New rules set to come into force on December 15th stipulate that individual employers rather than the Swedish Public Employment Service (Arbetsförmedlingen) will decide whether there is a need to recruit foreign workers.

The terms of employment must be equal to or better than those set out in Swedish collective bargaining agreements or what passes for standard practice in a particular industry.

"The need for a workforce is central to migration politics, both in periods of strong and economic growth and in times of financial concern. It is possible for there to be a labour shortage and unemployment at the same time," said Migration Minister Tobias Billström.

The law was passed by the four parties of the governing Alliance and the opposition Green Party.

But the Social Democrats, the Left Party and trade union confederation LO all expressed fears that the new law would lead to wage dumping, exploitation of vulnerable employees and a dilution of the right to asylum.

Social Democrat Göte Wahlström said he accepted the need for labour force immigration if Sweden was to safeguard the "general welfare" of an ageing population.

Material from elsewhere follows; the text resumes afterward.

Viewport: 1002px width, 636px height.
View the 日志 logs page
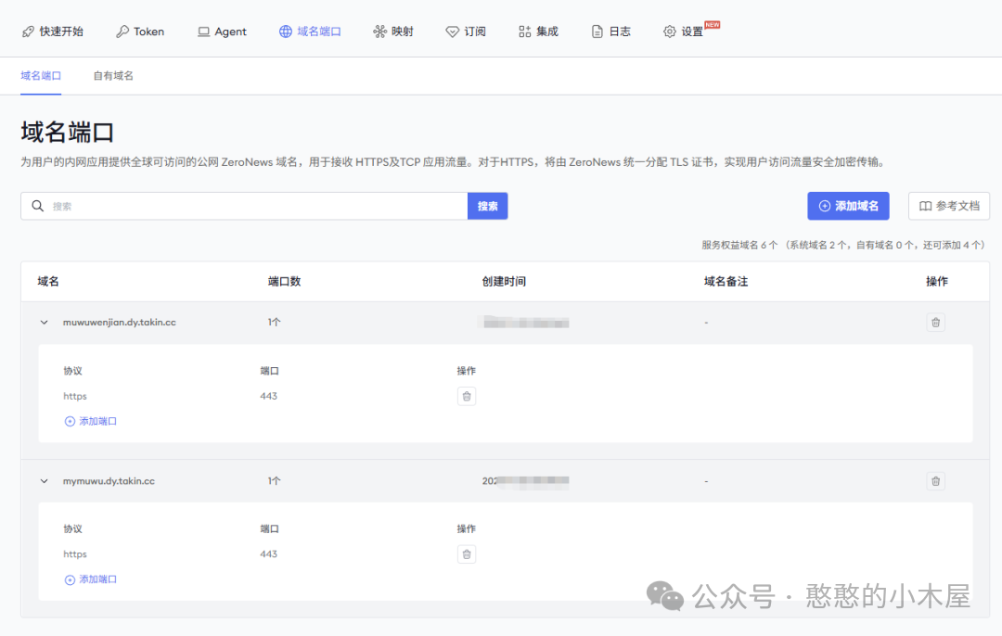[611, 32]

"But this requires a structure that does not impoverish, create social dumping or disorganization in an otherwise well-functioning labour market," he said during Wednesday's parliamentary debate.

Citizens from the EU, the European Economic Area, and Switzerland are to be given preference for open positions. The Swedish Migration Board is to be charged with ensuring that employers respect this basic principle.

Under the new rules, immigrants will also be able to receive an extended work permit for a maximum of four years, after which they can qualify for a permanent residence permit.

There will also be certain exceptions to the rule that work permit applications from non-EU citizens must be filed in a prospective immigrant's home country.

For example, asylum seekers who have their applications rejected will be granted residence permits if they apply for a work permit within two weeks of the decision being reached.